Bayesian Networks in R

with Applications in Systems Biology


R. Nagarajan, M. Scutari and S. Lèbre (2013).
Use R!, Vol. 48, Springer (US).
ISBN-10: 1461464455
ISBN-13: 978-1461464457
Springer Website
Amazon Website
photo

Errata Corrige

  • page 3: “if a node vi precedes vj, there can be no arc from vj to vi” should be “if a node vi precedes vj, there can be no path from vj to vi”.
  • page 3: it's true that leaf nodes do not have any outgoing arc, but they are not required to have any incoming arc.
  • page 17: “SAB ⊂ V” should be “SABV”, where V is the node set.
  • page 22: in Equation (2.12), the numerator of the ratio under the square root should be “n - |Z| - 2” and not “n - 2”.
  • page 35: bnlearn 3.2 and later versions are more picky about setting arc directions; as a result bn.gs is an undirected graph and must be extended into a DAG with cextend() to conclude the example.
  • page 39: at least in modern times, deal is unable to fit a network containing only continuous variables.

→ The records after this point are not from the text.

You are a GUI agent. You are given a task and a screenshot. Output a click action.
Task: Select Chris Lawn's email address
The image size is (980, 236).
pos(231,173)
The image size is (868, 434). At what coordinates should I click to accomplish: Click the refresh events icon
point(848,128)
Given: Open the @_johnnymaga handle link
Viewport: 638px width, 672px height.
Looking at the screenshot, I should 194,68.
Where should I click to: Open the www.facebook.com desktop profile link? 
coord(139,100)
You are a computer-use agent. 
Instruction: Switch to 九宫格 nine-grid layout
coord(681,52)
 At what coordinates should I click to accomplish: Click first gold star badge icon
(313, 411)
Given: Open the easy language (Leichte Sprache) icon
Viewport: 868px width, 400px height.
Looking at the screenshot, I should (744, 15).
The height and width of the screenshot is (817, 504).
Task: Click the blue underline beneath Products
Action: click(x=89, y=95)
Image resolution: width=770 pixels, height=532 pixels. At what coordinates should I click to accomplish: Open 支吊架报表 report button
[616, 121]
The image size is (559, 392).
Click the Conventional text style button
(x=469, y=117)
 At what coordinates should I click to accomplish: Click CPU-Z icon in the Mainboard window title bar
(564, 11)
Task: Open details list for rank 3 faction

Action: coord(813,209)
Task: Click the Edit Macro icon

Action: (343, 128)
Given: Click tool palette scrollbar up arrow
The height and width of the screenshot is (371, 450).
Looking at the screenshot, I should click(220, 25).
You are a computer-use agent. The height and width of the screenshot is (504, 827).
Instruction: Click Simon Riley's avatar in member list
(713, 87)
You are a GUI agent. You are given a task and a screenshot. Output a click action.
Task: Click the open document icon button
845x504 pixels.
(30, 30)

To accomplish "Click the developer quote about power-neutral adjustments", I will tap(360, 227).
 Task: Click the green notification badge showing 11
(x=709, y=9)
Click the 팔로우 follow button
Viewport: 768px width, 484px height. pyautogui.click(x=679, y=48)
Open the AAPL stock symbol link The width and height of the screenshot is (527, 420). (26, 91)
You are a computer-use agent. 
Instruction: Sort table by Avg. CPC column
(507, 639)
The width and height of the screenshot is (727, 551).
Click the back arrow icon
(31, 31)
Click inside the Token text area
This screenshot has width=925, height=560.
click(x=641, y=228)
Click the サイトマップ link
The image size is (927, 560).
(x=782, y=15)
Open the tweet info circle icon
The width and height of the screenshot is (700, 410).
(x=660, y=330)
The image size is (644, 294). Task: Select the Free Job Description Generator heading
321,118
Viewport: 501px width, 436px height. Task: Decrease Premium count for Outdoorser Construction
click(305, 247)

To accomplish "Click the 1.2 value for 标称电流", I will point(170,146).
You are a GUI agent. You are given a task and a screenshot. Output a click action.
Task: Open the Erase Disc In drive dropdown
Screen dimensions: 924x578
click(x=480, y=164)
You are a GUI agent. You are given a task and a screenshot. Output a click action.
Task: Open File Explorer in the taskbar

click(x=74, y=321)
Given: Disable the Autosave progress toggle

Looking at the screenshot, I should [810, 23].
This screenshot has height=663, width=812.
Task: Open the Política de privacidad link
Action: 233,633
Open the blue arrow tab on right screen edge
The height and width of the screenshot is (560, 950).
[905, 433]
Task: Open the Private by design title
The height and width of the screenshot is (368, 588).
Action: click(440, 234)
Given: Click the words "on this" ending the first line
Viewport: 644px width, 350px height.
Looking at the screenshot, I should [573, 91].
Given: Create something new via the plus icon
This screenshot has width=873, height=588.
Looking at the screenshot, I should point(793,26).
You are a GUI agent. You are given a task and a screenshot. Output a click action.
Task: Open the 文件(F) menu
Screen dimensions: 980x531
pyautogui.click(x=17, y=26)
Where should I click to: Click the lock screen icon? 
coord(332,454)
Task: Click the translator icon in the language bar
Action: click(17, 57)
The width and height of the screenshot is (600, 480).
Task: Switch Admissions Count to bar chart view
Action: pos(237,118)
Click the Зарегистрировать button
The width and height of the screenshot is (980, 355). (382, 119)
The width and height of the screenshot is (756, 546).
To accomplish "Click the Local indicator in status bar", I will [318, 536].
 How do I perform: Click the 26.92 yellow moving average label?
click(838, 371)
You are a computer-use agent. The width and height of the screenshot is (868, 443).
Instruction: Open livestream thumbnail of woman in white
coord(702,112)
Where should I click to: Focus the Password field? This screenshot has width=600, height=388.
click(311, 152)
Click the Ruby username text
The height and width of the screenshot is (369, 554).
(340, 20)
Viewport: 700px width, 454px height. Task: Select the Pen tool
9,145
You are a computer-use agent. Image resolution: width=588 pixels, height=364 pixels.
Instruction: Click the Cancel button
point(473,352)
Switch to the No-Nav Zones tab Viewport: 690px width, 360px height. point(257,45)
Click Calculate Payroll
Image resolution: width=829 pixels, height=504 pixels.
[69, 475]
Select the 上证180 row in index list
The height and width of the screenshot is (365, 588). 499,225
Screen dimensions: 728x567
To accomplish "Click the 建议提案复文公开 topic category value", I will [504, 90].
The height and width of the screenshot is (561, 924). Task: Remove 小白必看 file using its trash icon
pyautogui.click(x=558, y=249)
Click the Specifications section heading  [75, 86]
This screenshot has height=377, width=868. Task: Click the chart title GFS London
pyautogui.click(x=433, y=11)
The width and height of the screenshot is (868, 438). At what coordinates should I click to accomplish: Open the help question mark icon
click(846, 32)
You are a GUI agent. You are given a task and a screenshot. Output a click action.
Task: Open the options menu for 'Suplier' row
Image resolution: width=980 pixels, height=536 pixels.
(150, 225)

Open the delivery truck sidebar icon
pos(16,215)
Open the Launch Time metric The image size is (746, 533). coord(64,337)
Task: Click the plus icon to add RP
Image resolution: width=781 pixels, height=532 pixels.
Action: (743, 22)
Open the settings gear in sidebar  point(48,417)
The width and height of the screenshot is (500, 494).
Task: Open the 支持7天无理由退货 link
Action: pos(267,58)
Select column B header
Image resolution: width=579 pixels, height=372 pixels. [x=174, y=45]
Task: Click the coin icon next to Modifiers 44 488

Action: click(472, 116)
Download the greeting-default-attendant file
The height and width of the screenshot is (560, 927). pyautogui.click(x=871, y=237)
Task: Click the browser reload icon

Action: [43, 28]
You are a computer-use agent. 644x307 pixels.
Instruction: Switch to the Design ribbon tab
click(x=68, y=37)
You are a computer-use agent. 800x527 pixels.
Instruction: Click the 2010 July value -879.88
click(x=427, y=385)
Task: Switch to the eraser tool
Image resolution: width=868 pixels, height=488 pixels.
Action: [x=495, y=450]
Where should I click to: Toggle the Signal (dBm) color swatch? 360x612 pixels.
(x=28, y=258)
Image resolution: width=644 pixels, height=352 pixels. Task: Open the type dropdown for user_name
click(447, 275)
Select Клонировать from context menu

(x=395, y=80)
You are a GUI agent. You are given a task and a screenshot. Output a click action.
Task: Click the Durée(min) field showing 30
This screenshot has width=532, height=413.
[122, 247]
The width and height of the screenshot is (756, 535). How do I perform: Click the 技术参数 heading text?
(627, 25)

A workaround is to include a dummy factor (e.g. marks$XYZ <- factor(rep("xyz", nrow(marks)))) before calling network() so that jointprior() does not fail.
  • page 47: “phopsholypids” should be “phospholipids”.
  • page 75:coef(object)” should be “coef(lasso.fit)”.
  • page 78, 79:arth.edges” should be “arth.arcs”.
  • page 89, 149: “Cheng & Druzdel (2000)” should be “Cheng & Druzdzel (2000)”.
  • page 98: the code to create and fit the dynamic Bayesian network inference example fails in modern versions of R and bnlearn. The following, slightly modified snipped works with an updated installation as of May 2015.
    dbn2 = empty.graph(c("265768_at", "245094_at1",
            "258736_at", "257710_at", "255070_at",
            "245319_at", "245094_at"))
    dbn2 = set.arc(dbn2, "245094_at", "265768_at")
    for (node in names(coef(lasso.s))[-c(1, 6)])
      dbn2 = set.arc(dbn2, node, "245094_at")
    dbn2 = set.arc(dbn2, "245094_at1", "245094_at")
    dbn2.data = as.data.frame(x[, nodes(dbn2)[1:6]])
    dbn2.data[, "245094_at"] = y
    dbn2.data[, "245094_at1"] =
      arth12[2:(nrow(arth12) - 1), "245094_at"]
    dbn2.fit = bn.fit(dbn2, dbn2.data)
    
  • page 104: “a single operations” should be “a single operation”.
  • pages 113, 114: the code
    start = random.graph(names(hailfinder), num = 4, 382 method = "melancon")
    
    should read
    start = random.graph(names(hailfinder), num = 4, method = "melancon", max.in.degree = 2)
    
    without the “382”, and with the “max.in.degree = 2” to produce networks with a reasonable number of parameters. Similarly,
    s0 = random.graph(names(hailfinder), method = "melancon")
    
    should be as follows.
    s0 = random.graph(names(hailfinder), method = "melancon", max.in.degree = 2)
    

Reference Versions of the Relevant R Packages

The following R packages were used (or at least mentioned) in the book. The reference version used in the writing of the book and a link to the CRAN/BioConductor homepage are reported for each package.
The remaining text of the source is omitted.